* Work required
Your response should be the complete set of records, reproduced exactly.

* Source data
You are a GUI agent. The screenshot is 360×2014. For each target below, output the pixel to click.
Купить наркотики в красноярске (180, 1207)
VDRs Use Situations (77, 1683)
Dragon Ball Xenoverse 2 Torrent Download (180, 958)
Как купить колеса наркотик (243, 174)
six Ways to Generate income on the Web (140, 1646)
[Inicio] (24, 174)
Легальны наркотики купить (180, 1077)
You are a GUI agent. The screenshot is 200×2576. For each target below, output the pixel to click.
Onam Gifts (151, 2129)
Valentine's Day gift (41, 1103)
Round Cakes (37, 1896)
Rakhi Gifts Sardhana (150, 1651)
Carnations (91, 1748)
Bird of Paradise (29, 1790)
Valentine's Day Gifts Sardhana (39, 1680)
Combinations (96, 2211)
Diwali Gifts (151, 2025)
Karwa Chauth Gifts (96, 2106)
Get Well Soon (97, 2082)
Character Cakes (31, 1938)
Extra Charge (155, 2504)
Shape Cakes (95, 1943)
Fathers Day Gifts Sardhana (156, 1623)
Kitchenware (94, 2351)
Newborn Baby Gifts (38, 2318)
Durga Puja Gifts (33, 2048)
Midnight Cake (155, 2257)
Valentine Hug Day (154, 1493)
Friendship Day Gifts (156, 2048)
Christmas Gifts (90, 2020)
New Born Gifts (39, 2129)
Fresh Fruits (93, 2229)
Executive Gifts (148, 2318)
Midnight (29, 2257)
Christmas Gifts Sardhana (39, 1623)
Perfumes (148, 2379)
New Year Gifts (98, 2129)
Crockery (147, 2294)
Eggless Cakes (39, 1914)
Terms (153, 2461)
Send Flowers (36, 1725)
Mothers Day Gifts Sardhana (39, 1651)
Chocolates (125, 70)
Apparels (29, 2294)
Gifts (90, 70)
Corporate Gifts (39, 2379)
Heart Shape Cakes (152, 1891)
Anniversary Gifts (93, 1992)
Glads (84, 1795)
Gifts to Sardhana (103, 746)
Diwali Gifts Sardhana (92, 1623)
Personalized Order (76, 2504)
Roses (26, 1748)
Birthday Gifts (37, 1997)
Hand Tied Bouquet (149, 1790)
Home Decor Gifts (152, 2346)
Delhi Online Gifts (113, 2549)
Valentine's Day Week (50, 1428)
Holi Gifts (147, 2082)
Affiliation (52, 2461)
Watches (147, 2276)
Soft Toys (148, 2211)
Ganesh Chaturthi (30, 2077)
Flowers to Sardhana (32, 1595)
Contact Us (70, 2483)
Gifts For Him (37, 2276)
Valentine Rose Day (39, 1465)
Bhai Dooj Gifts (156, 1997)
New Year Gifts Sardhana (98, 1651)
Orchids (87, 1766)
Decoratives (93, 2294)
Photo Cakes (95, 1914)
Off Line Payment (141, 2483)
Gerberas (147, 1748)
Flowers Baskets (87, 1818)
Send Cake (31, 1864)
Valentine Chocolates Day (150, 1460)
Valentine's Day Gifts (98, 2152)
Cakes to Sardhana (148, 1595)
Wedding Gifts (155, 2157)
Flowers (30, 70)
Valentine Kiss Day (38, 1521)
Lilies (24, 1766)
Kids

* Exercise solution
You are a GUI agent. The screenshot is 360×2014. For each target below, output the pixel to click.
Купить наркотики в красноярске (180, 1207)
VDRs Use Situations (77, 1683)
Dragon Ball Xenoverse 2 Torrent Download (180, 958)
Как купить колеса наркотик (243, 174)
six Ways to Generate income on the Web (140, 1646)
[Inicio] (24, 174)
Легальны наркотики купить (180, 1077)
You are a GUI agent. The screenshot is 200×2576. For each target below, output the pixel to click.
Onam Gifts (151, 2129)
Valentine's Day gift (41, 1103)
Round Cakes (37, 1896)
Rakhi Gifts Sardhana (150, 1651)
Carnations (91, 1748)
Bird of Paradise (29, 1790)
Valentine's Day Gifts Sardhana (39, 1680)
Combinations (96, 2211)
Diwali Gifts (151, 2025)
Karwa Chauth Gifts (96, 2106)
Get Well Soon (97, 2082)
Character Cakes (31, 1938)
Extra Charge (155, 2504)
Shape Cakes (95, 1943)
Fathers Day Gifts Sardhana (156, 1623)
Kitchenware (94, 2351)
Newborn Baby Gifts (38, 2318)
Durga Puja Gifts (33, 2048)
Midnight Cake (155, 2257)
Valentine Hug Day (154, 1493)
Friendship Day Gifts (156, 2048)
Christmas Gifts (90, 2020)
New Born Gifts (39, 2129)
Fresh Fruits (93, 2229)
Executive Gifts (148, 2318)
Midnight (29, 2257)
Christmas Gifts Sardhana (39, 1623)
Perfumes (148, 2379)
New Year Gifts (98, 2129)
Crockery (147, 2294)
Eggless Cakes (39, 1914)
Terms (153, 2461)
Send Flowers (36, 1725)
Mothers Day Gifts Sardhana (39, 1651)
Chocolates (125, 70)
Apparels (29, 2294)
Gifts (90, 70)
Corporate Gifts (39, 2379)
Heart Shape Cakes (152, 1891)
Anniversary Gifts (93, 1992)
Glads (84, 1795)
Gifts to Sardhana (103, 746)
Diwali Gifts Sardhana (92, 1623)
Personalized Order (76, 2504)
Roses (26, 1748)
Birthday Gifts (37, 1997)
Hand Tied Bouquet (149, 1790)
Home Decor Gifts (152, 2346)
Delhi Online Gifts (113, 2549)
Valentine's Day Week (50, 1428)
Holi Gifts (147, 2082)
Affiliation (52, 2461)
Watches (147, 2276)
Soft Toys (148, 2211)
Ganesh Chaturthi (30, 2077)
Flowers to Sardhana (32, 1595)
Contact Us (70, 2483)
Gifts For Him (37, 2276)
Valentine Rose Day (39, 1465)
Bhai Dooj Gifts (156, 1997)
New Year Gifts Sardhana (98, 1651)
Orchids (87, 1766)
Decoratives (93, 2294)
Photo Cakes (95, 1914)
Off Line Payment (141, 2483)
Gerberas (147, 1748)
Flowers Baskets (87, 1818)
Send Cake (31, 1864)
Valentine Chocolates Day (150, 1460)
Valentine's Day Gifts (98, 2152)
Cakes to Sardhana (148, 1595)
Wedding Gifts (155, 2157)
Flowers (30, 70)
Valentine Kiss Day (38, 1521)
Lilies (24, 1766)
Kids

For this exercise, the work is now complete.